At a hearing today before the division bench of Justices JP Singh and Muzaffar Hussain Attar, the government repeated its plea that the investigating panel had stopped functioning due to the retirement of its head, and the other members appointment to the state accountability commission.
The then chairman of the State Human Rights Commission, Justice (retd) Bashir-ud-Din, who was heading the inquiry, has since demitted office, and his colleague on the panel, Justice (retd) YP Nargotra, had resigned on August 21, 2011, on being appointed the chief of the State Accountability Commission, the government said.

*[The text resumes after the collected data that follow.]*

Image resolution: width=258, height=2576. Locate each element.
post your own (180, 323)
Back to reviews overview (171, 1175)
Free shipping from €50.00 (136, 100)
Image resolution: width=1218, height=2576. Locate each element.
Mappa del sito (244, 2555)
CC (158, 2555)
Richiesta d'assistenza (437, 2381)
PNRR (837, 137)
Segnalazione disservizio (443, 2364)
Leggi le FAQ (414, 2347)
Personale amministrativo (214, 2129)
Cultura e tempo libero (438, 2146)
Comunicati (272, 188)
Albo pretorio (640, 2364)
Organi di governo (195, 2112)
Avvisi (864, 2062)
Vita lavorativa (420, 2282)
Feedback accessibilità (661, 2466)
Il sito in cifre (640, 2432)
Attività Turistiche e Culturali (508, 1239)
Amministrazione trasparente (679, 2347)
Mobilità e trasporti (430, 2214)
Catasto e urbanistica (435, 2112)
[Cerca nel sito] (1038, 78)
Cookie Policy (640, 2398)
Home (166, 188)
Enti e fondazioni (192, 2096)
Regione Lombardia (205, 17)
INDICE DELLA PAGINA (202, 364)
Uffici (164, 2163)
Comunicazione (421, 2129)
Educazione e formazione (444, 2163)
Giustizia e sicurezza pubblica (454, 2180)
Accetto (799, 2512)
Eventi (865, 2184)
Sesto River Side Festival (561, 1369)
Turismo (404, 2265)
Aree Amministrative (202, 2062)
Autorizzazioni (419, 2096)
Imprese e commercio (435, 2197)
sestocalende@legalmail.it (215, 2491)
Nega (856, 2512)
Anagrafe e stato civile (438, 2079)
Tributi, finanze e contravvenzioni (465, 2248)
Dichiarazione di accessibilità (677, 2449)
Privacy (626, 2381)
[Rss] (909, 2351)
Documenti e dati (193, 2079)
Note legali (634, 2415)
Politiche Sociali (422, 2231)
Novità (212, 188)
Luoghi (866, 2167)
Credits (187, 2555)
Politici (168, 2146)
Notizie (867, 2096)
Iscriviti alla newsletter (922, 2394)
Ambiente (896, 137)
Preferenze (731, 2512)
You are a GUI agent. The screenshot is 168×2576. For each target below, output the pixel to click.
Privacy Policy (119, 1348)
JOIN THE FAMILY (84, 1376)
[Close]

Interestingly, it was on October 8, 2012, that the division bench of the then Chief Justice MM Kumar and Justice Hassnain Masoodi had ordered the government to explain why only 17 of the 117 civilian killings had been brought under the purview of an inquiry.
It had also ordered the government to explain why First Information Reports (FIRs) had not be registered in the other killings.
The High Court had also sought details as to the number of cases for which the government had sanctioned ex gratia relief.
Further, it had sought clarifications whether the governments decision on ex gratia relief taken on September 25, 2010 included killings taking place after October 2 that year.
The High Court had also ordered the government to set up a special committee to determine who deserved ex gratia relief.
The HC had passed the orders on a petition filed by the JKLF chairman, Muhammad Yasin Malik, seeking FIRs in all 117 killings in the 2010 unrest, and an inquiry into the cases.